(Excerpt from a dataset)
-- start --

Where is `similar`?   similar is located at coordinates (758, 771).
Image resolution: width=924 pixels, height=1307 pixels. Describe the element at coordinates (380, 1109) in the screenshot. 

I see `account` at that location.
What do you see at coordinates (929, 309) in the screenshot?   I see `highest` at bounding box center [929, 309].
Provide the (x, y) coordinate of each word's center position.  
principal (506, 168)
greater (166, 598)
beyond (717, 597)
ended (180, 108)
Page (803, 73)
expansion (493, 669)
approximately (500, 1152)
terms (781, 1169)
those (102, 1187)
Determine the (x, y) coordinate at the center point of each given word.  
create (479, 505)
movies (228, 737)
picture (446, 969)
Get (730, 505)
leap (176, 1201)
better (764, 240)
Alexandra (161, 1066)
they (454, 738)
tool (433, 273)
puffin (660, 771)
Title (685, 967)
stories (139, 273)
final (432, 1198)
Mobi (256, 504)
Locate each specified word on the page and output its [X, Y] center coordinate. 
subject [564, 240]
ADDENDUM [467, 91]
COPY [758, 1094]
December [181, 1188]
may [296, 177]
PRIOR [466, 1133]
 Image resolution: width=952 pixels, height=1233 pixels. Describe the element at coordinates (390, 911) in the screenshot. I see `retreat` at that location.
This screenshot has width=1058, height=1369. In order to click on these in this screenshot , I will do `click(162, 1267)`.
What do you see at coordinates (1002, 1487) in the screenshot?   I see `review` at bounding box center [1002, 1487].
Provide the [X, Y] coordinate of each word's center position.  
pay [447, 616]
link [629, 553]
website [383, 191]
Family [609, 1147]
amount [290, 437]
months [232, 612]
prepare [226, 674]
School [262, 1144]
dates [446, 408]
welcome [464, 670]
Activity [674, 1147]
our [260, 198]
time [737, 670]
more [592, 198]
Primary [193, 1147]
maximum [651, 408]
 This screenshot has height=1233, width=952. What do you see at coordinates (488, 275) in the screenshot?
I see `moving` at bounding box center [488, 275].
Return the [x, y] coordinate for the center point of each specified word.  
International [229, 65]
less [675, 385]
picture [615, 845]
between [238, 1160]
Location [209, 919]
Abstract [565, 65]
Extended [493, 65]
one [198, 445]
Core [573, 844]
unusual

-- end --

WORK TO COMPLETE - Identify each line of the data above that contains the string "pixels", treating uppercase and lowercase as different, and copy every such line in full.

SOLUTION TO THIS PROBLEM -
Image resolution: width=924 pixels, height=1307 pixels. Describe the element at coordinates (380, 1109) in the screenshot. 
 Image resolution: width=952 pixels, height=1233 pixels. Describe the element at coordinates (390, 911) in the screenshot. I see `retreat` at that location.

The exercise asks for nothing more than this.